Hyperpolarized (HP) ¹²⁹Xe MRI can reveal information concerning lung ventilation¹, gas exchange^2-4, and microstructural dimensions^5-6. For HP gas imaging to accurately analyze lung function and identify ventilation deficiencies, it is necessary to achieve a homogenous excitation profile. However, scanner bore diameter sets a hard boundary upon coil size and fundamentally limits coil development, necessitating tradeoffs between quality and functionality. For example, birdcages have superior excitation profiles and yield superior SNR to surface coils, but an insertable birdcage would reduce patient comfort and be limited to smaller patients. To simultaneously achieve patient comfort, ease of use and image homogeneity, a dual loop T/R ¹²⁹Xe coil was developed to provide homogenous excitation for a large range of patient sizes. An electromagnetic model was created to analyze the transmit efficiency of this new design compared to a saddle coil design⁷.

Physical Design: To achieve a more homogenous excitation and receive profile two loop coils were constructed with a length of 424mm, a width of 380.5mm for the anterior coil and 409.6mm for the posterior coil. To provide robust mechanical support for subjects and coil electronics, each loop was housed in a lightweight 3D printed polycarbonate frame. The anterior housing was designed as an open loop (Figure 1) and the posterior frame was sandwiched in foam. Each coil loop was constructed with ¼” copper tubing and 8 cuts: 1 cut to accommodate the feedboard attached to a coaxial cable and 7 cuts to accommodate tuning capacitors. Passive proton decoupling was added to each coil. To suppress cable currents one xenon balun and three proton baluns were added to the cable. Both coils were connected to a custom-built Wilkinson divider, which was connected to a custom T/R switch displayed in Figure 2.

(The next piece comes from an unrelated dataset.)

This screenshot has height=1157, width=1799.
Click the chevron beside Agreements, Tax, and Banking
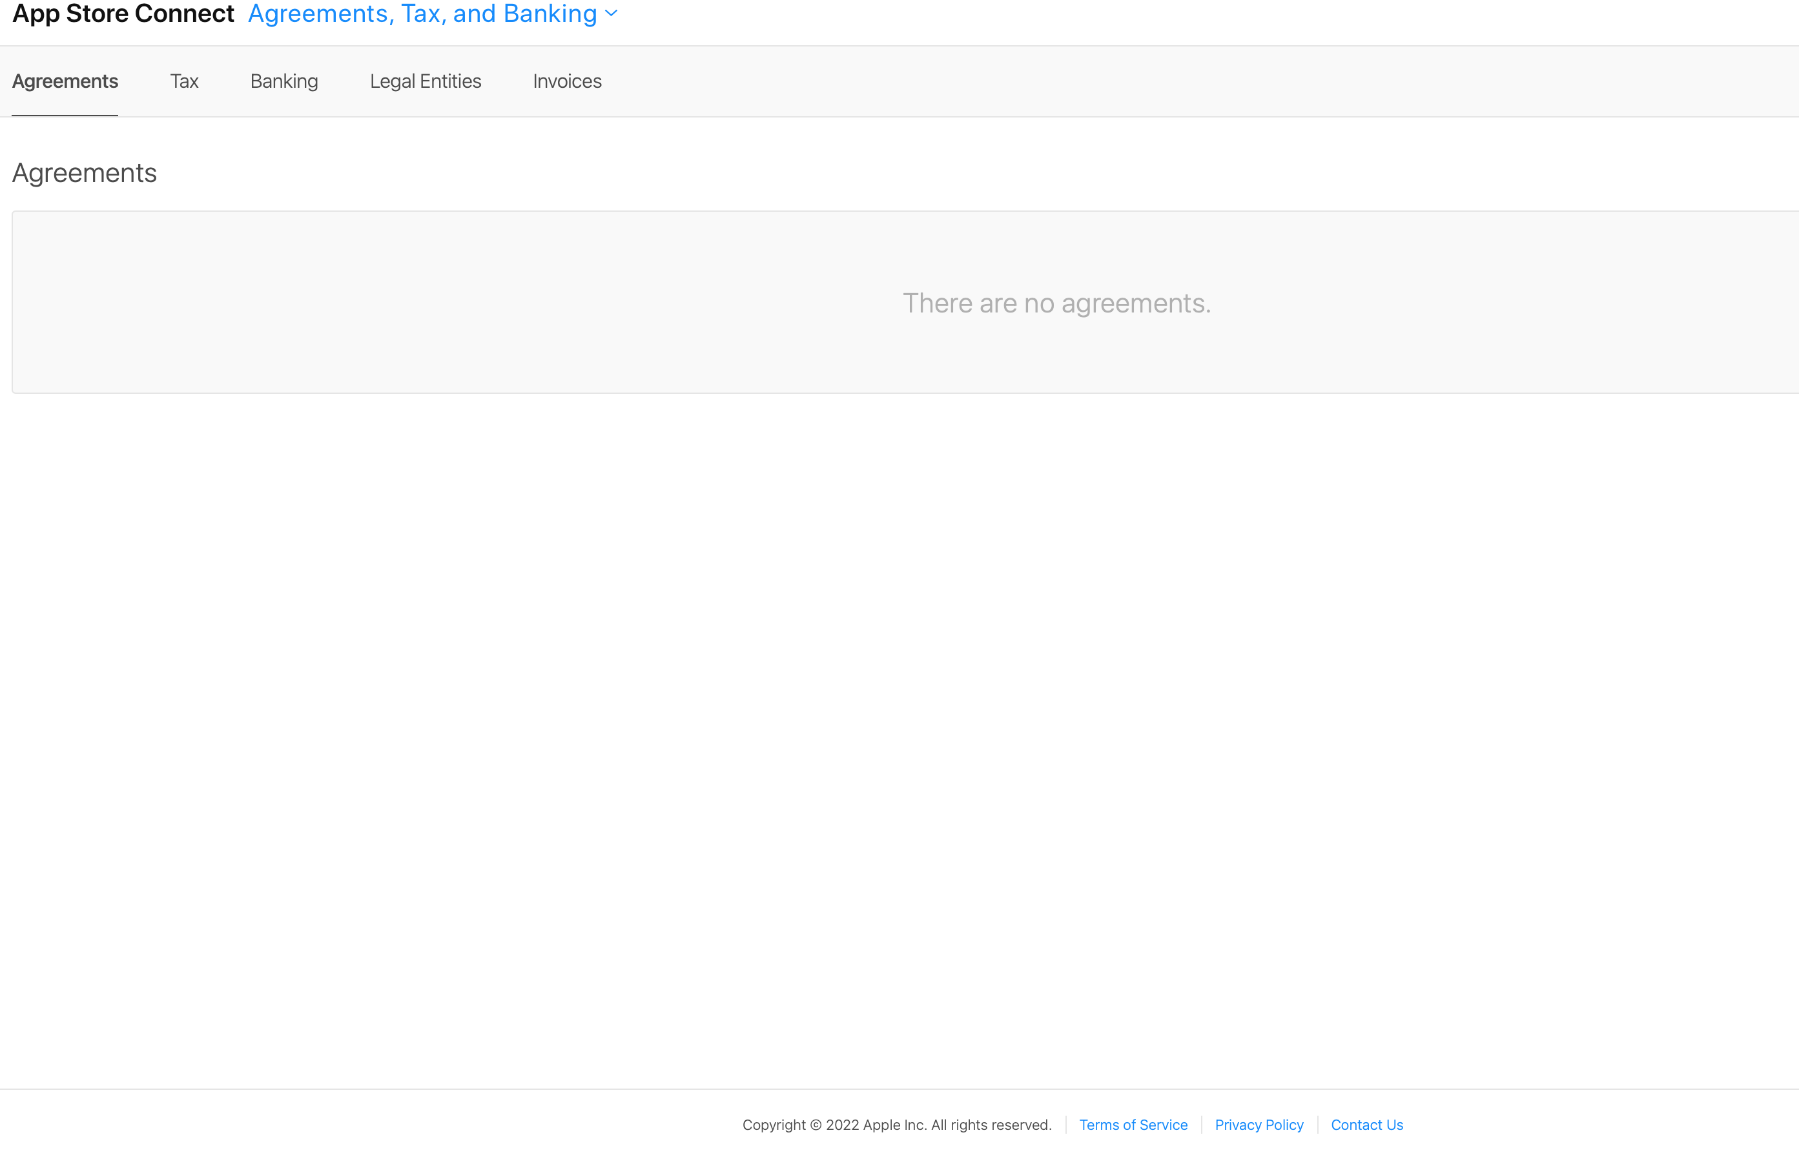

Coil simulation: Transmit efficiency was evaluated in an EM Simulation using HFSS (ANSYS) and compared to the efficiency of a previously-built saddle coil⁷. Both coils were modeled after the physical design and loaded with an elliptical phantom measuring 400x210x340mm³. A dielectric constant of 77.53 and a conductivity of 0.7S/m was used for the phantom. Additionally, two air-filled cylinders were placed in the center of the phantom to replicate the lungs. Each coil was resonated at 35.329MHz with a resulting reflection coefficient of -25.6dB for the anterior and -32.7dB for the posterior coil of the dual loop design while being excited with a continuous 1W, 50Ω source. Coupling was calculated with -3.84dB between both loop coils. The setup was surrounded by a replicated RF shield. For safety purposes local SAR values were also analyzed in the simulation.

In-Vivo MRI: Isotopically enriched xenon (86% ¹²⁹Xe) was polarized to 32% using a homebuilt polarizer (50/50 mixture of ¹²⁹Xe/N₂). Axial, multi-slice GRE images (α=11º,TE/TR=4.49/9.36ms, BW=4.2kHz, matrix=92x54, voxel size= 3x3x15mm³, 1 average) were acquired from healthy volunteers in a single breath hold (<16s) using a Philips 3T Achieva™ scanner (Philips Healthcare, Best, Netherlands).

Based on simulations, the B₁⁺ distribution in the center planes of the phantom (Figure 3) includes a larger homogeneous region than the previously designed saddle coil⁷. The simulated B₁⁺ variation through the phantom using the dual loop design showed a minimal fluctuation of 0.2µT over the three axis, whereas the previous design had a much larger variation in its B₁⁺ distribution of more than 1µT. Simulations also showed that local SAR limits of 10W/kg were reached with a 49.24W continuous wave excitation, with a local “hot spot” located on the left and right side of the phantom towards the anterior part of the coil (Figure 4). A maximum B₁⁺ of 2.76µT was found in the center of the phantom with these settings in the simulation. Using this coil, single-breath, HP ¹²⁹Xe ventilation images were successfully acquired in healthy, pediatric volunteers (e.g., Figure 5). These images demonstrate that the coil generated very homogenous signal intensity for diagnostic imaging. Moreover, the SNR of these images was ~25, which is more than sufficient for quantitative analysis of ¹²⁹Xe ventilation.In-vivo HP ¹²⁹Xe imaging demonstrated excellent coil homogeneity for large subject lungs. The dual loop design allowed for comfortable subject breathing and made the coil robust for a much larger range of patient sizes. The dual coil does have lower SNR and efficiency than the earlier saddle coil⁷ design. However, the lower SNR can be explained by the larger size of the loop elements, which will contribute to more noise in the acquired data. High coupling was observed between both loop coils due to the size of the loops and small separation distance compared to the loop diameter.